**Activity**.
Only some lines are wanted. Transcribe, exactly, the lines below from the line with "Task: Click the Result code field 0x00000000" up to and including the line with "Click in the".

**Material for the task**.
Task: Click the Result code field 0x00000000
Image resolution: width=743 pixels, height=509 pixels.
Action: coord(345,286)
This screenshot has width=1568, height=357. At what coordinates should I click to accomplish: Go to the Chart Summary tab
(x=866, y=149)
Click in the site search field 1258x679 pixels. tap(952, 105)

---

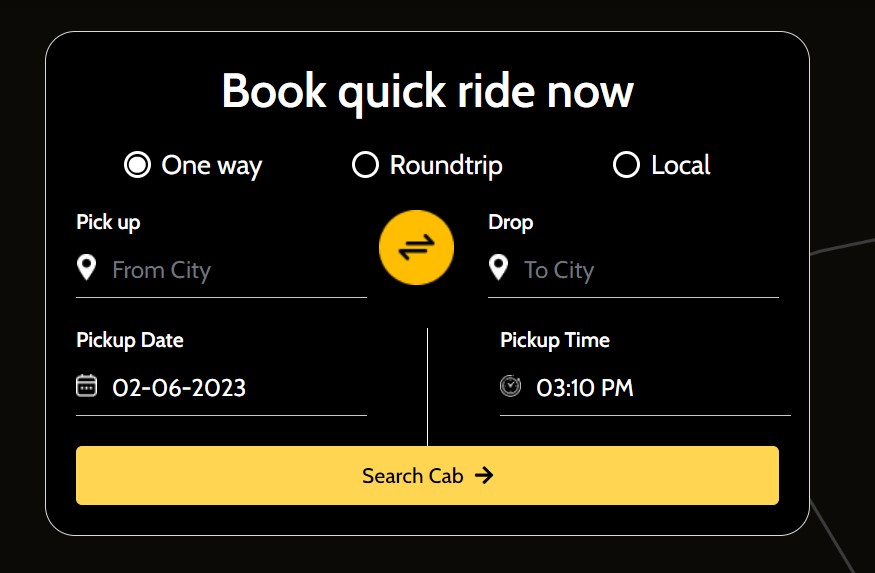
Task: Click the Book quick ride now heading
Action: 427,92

==

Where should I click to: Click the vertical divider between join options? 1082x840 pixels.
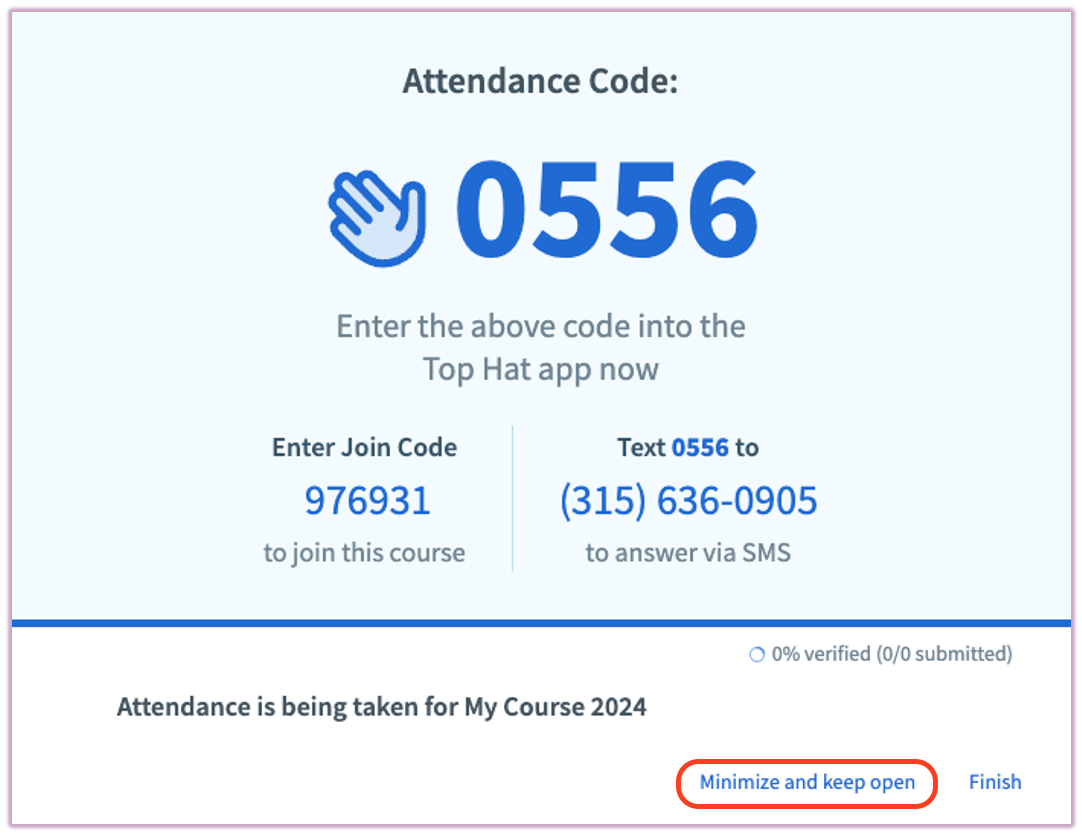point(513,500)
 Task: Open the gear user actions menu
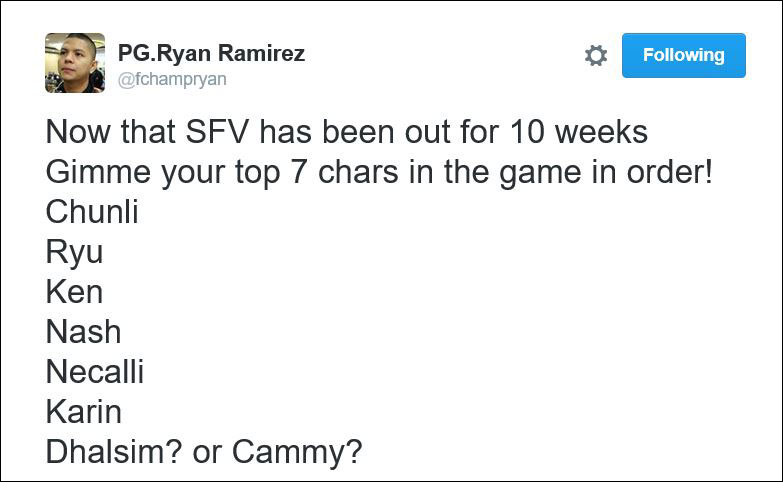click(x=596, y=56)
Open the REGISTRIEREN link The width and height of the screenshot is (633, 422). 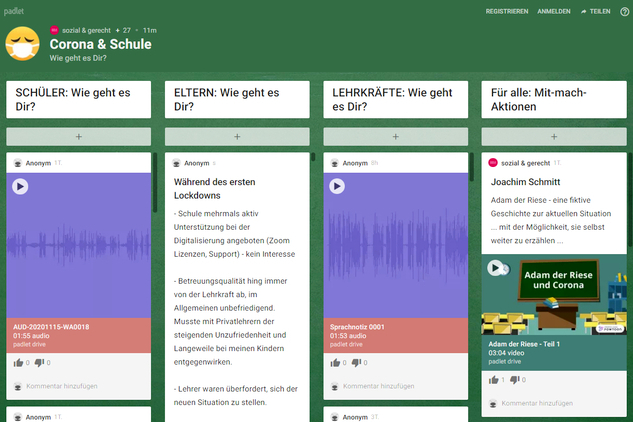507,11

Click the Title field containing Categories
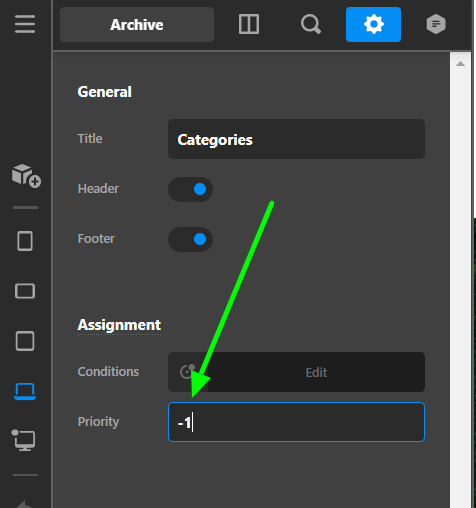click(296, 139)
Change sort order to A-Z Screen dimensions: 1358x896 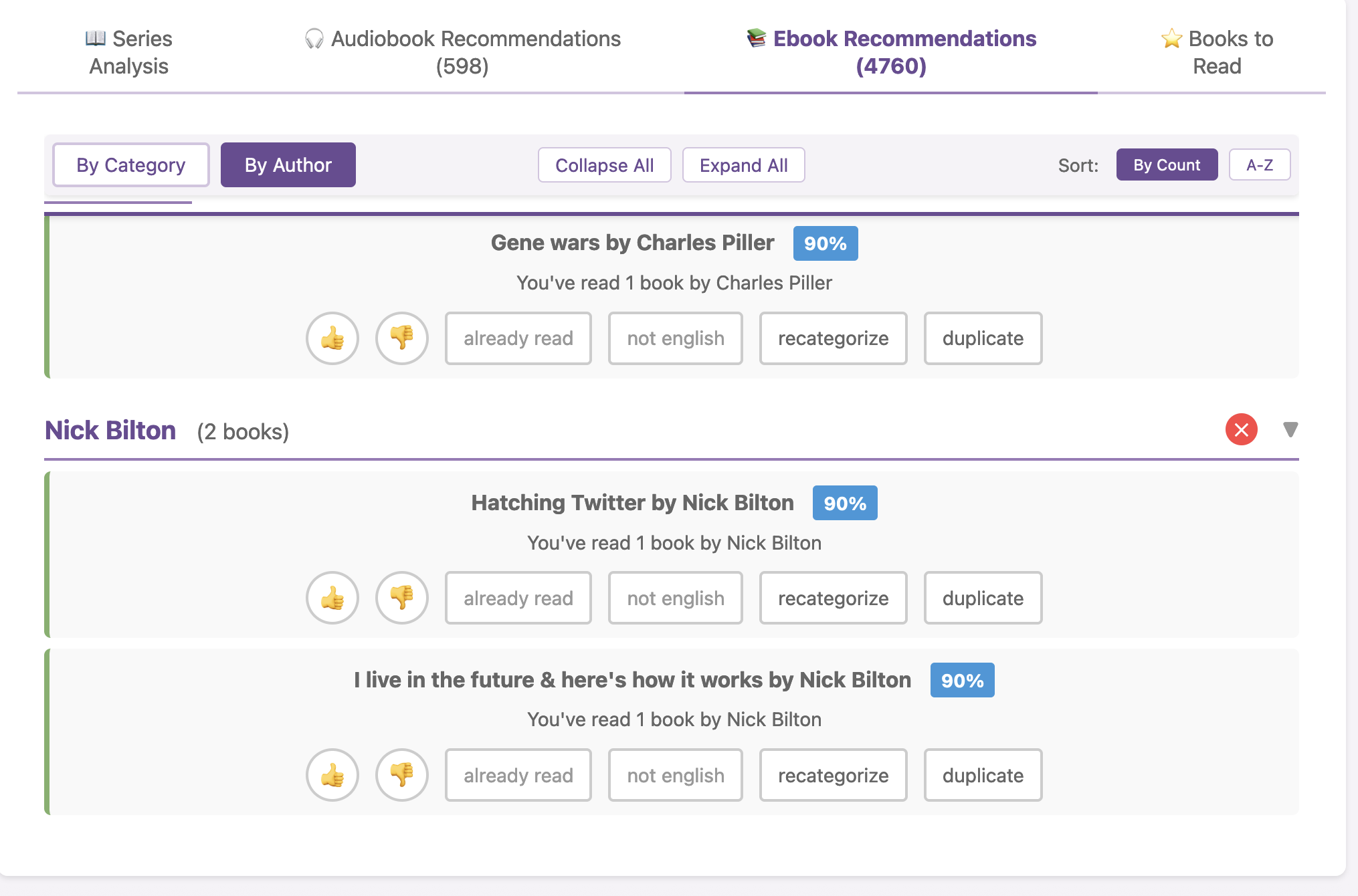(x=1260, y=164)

**Exercise solution**.
Task: Click the Result code field 0x00000000
Image resolution: width=743 pixels, height=509 pixels.
Action: coord(345,286)
This screenshot has width=1568, height=357. At what coordinates should I click to accomplish: Go to the Chart Summary tab
(x=866, y=149)
Click in the site search field 1258x679 pixels. tap(952, 105)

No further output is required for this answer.